··· STUDY MATERIAL ···
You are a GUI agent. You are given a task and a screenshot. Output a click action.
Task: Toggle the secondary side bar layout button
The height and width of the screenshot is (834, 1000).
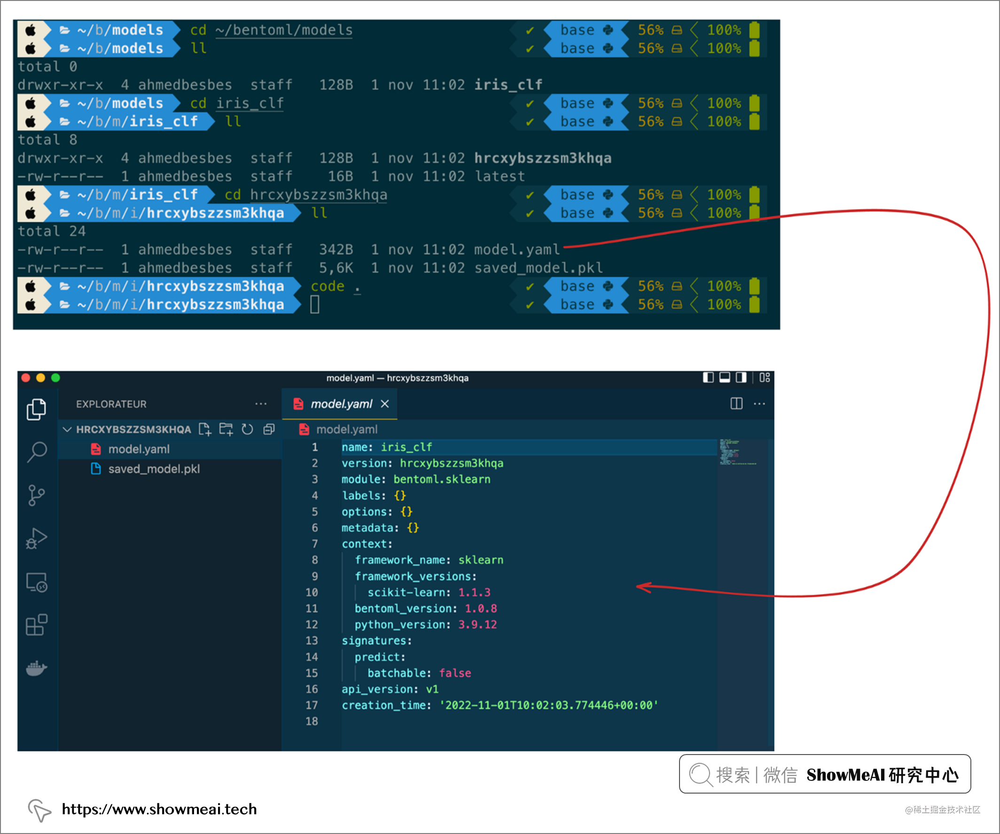pyautogui.click(x=741, y=378)
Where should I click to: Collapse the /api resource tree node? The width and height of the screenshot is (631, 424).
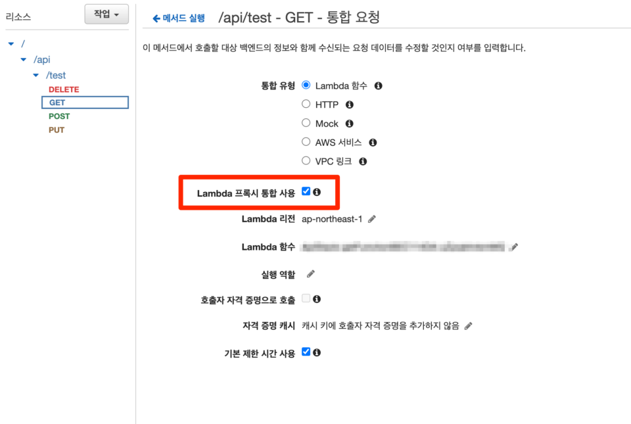pos(24,60)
···
■ **TASK TO COMPLETE**
Take the line with "Task: Toggle the" and each line after it through the end of the material above, and reproduce them exactly, both ends included, without pictures.

■ **TASK RESPONSE**
Task: Toggle the secondary side bar layout button
The height and width of the screenshot is (834, 1000).
pyautogui.click(x=741, y=378)
Where should I click to: Collapse the /api resource tree node? The width and height of the screenshot is (631, 424).
pos(24,60)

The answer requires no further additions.